GIF's have headers. Java JAR files, being ZIP archives, have trailers. To read a GIF, the image rendering code readers a header off the beginning of the file. To read a JAR, the unzip code seeks to the end of the file. It is therefore possible to have a perfectly valid, displayable GIF image that is simultaneously a perfectly valid, executable JAR file. Go ahead and upload it to your web app.
Why is this a problem? Because the Same Origin policy for Java applets is fucked up. Java applets have affinity for the site that delivered the bits for the applet itself; if you upload a GIFAR to Flickr, and Flickr doesn't catch it, you've now hosted a Java applet on Flickr that has Same Origin affinity to Flickr. Compose an "<object>" tag somewhere else on the Internet (pref. MySpace) and you've owned up the Flickr session for anyone who trips over it.

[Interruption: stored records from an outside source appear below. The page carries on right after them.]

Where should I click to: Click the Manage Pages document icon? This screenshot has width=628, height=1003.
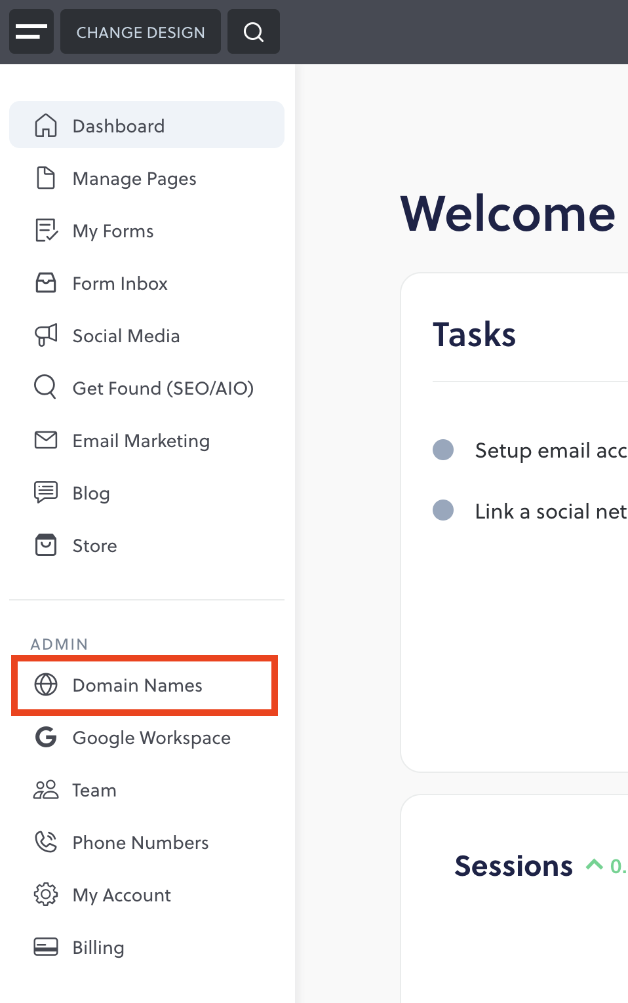click(46, 178)
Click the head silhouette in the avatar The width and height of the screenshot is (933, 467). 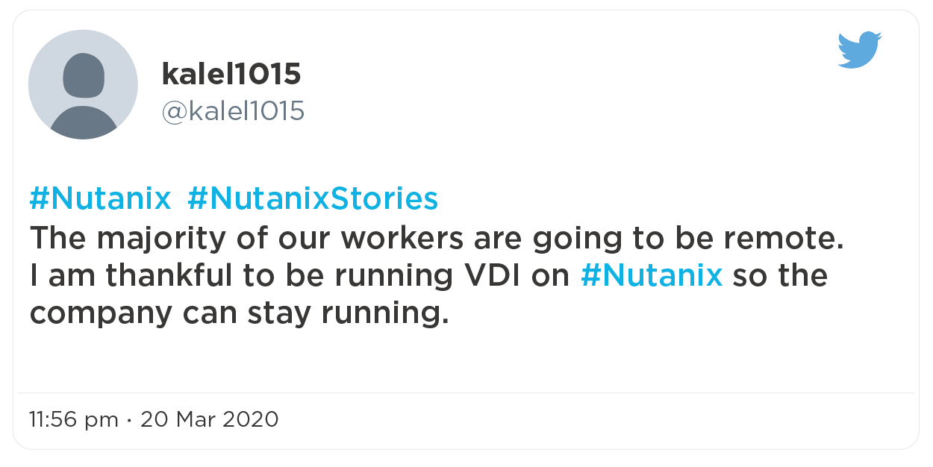point(83,76)
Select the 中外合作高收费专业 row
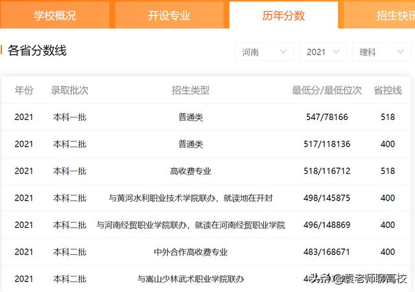This screenshot has height=292, width=415. 191,252
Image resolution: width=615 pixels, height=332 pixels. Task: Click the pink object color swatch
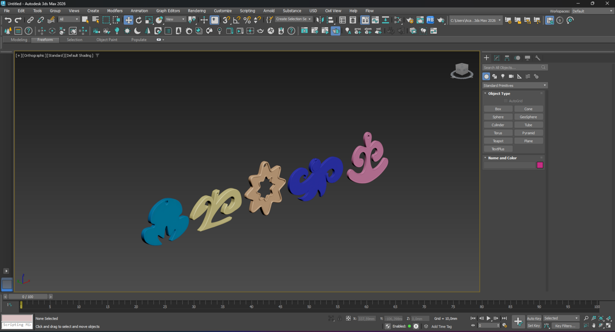point(540,165)
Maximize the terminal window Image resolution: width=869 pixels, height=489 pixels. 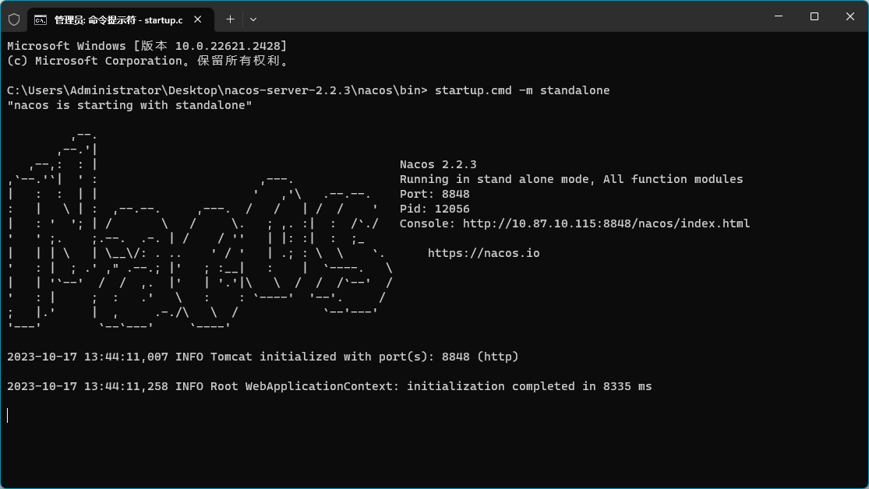coord(814,16)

But wait! There's more! The Same Origin affinity for a GIFAR stored locally --- locally? how? an exercise for the reader! --- is localhost! A GIFAR that lands on your hard drive can, driven from an "<object>" tag anywhere on the Internet, make arbitrary TCP connections to services on your own host. Did you password your MySQL server?
Browsers are far and away the most difficult pieces of software we have to secure.
Especially I'd like some help regarding his suggestion that one set IE so that "Open files based on their content and not the filename extension". But he then hedges his bets by saying, "However, that could reopen some old holes!" It seems a weak solution merely to await the "better": "better if web service operators took security precautions".
What prophylaxis do Hackers that use IE plan to employ, if any?
This is the first article I've read about this problem (thanks, HN.) Here's a quick summary of what I think I need to do about it: (corrections appreciated)
1) For any situations where you allow users to upload files which may be sent back to the browser as images, run some kind of check to ensure it's a valid image, e.g. ImageMagick "convert"
2) ensure you return content-type headers with the correct image type.
I could be wrong about that, someone please correct me if so.
This would also affect images embedded in emails, assuming user is using Outlook or IE to read mails?